I distinctly remember the moment at General Motors headquarters when those underhanded competitors from the East (read: Toyota) launched an aggressive marketing campaign on GM’s home court.
The first wave began with an avalanche of Toyota truck promotions and sponsorships in Texas. "They can’t do that," said one GM executive. "We were first to sell trucks in Texas. That’s our turf." Well, Toyota did just that and quickly supplanted GM as the top truck in the Lone Star State.
Then, adding insult to injury, Toyota announced it would be the number one car company in the state of Michigan. And, sure enough, the Japanese carmaker was soon outselling its arch-rival in the Wolverine State as well. Imagine the reverse. Imagine seeing more Chevys than Camrys in Tokyo. The mind boggles.
These are just two great, regional market examples of quality and service always trumping customer loyalty.
The Toyota/GM mismatch came to mind the other day as I boarded my NJ Transit train to the city. A group of nautically-attired, New York Waterway street gangs were handing out pamphlets that read, "This Summer, imagine having two extra hours a day." Hmmmm. "Sounds appealing," I thought. "What up with this?"

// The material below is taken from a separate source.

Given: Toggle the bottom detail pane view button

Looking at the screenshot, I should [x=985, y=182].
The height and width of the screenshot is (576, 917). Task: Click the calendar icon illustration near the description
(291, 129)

The pitch: the ferry saves commuters up to two hours a day when compared to the onerous, chronically late and overcrowded train.
I loved the fact that NY Waterways was marketing right on NJT’s home turf. It was Toyota and GM all over again, but this time, it was happening right in front of my eyes.
I’m a big fan of "enemy market marketing." It sends a statement and can also have a powerful impact on the morale on both parties. Toyota was on the upswing and aggressively gaining market share when it assaulted Texas and Michigan. GM was reeling back on its heels. The "in your own backyard" strategy by Toyota applied a powerful, psychological coup de graces to the GM mindset.
Will the NY Waterways ploy work? Maybe. If the ferries were closer to my house and the schedule more flexible, it would be a no-brainer. Until then, though, I’ll have to live with NJT and their well-earned moniker: "Just train bad."